Although multiple studies have linked depression to cognitive decline, there remains a gap in knowledge in the different ways depression affects cognition, and whether this association differs across racial/ethnic groups.
A study led by researchers at the School of Public Health found that depressive symptoms were associated with worse cognition among all racial/ethnic groups, but were particularly harmful among Black and Latino older adults.
Published in Alzheimer’s & Dementia: The Journal of the Alzheimer’s Association, the results showed that depression spurred faster cognitive decline among Black and Latino older adults. Associations between depression and cognitive decline were especially significant for Latino individuals—at several times the magnitude than in White individuals.
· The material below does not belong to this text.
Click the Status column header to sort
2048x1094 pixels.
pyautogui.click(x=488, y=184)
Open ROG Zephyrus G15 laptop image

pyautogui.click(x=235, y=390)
These declines were less apparent among both Asian and White older adults.
“As there are no cures for dementia, and because dementia is a long-term disease, it is important to identify risk factors earlier in the life course that can be intervened to slow down cognitive decline later in life,” says study lead and corresponding author Marcia Pescador Jimenez, assistant professor of epidemiology. “Our study suggests that treating depressive symptoms, particularly among Black and Latino older adults could delay cognitive decline.”
For the study, Pescador Jimenez and colleagues utilized data on cognition and depressive symptoms among 2,227 Asian, Black, Latino, or White adults ages 50 and older who completed up to three cognitive assessments over a four-year period.
Among all participants, depressive symptoms were associated with worse scores in executive function—skills that enable people to manage planning, organization, time management, self-control, and other fundamental functions—as well as semantic memory (the capacity to recall words and concepts).
Higher depressive symptoms were also linked to lower scores in verbal episodic memory (memory of events and experiences), among Black and Latino participants, but not among Asian or White participants. The decline was especially high among Black participants.
“It is very encouraging to see research on dementia broadening to evaluate important factors for Asian, Black, and Latino older adults alongside White adults,” says study senior author Maria Glymour, chair and professor of epidemiology. “This is a critical step forward to reduce risk of dementia for all adults.”
Consistent with prior research, Asian and Black adults had lower scores of depressive symptoms at baseline than their Latino and White counterparts. The fact that Black adults showed lower scores of depression but higher rates of cognitive decline could reflect racial disparities in healthcare access, which may affect how depression is diagnosed and treated among Black patients, the researchers note.
“We know through the ‘Minority Stress Theory’ that exposure to racial discrimination and acculturative stress constitutes a hostile psychological environment leading to negative health consequences,” Pescador Jimenez says. “Based on this, we were interested in the different experience of depressive symptoms by race and ethnicity and how this difference could be associated with cognitive health. For our next steps, we aim to examine how the effects of individual factors, such as depression, are potentially shaped by environment conditions that may be especially important for Black and Latino adults living in communities affected by unequal opportunities due to decades of systemic racism.”
The study was coauthored by researchers at SPH, Kaiser Permanente, Columbia University, the University of California Irvine School of Medicine, and the University of California, Davis.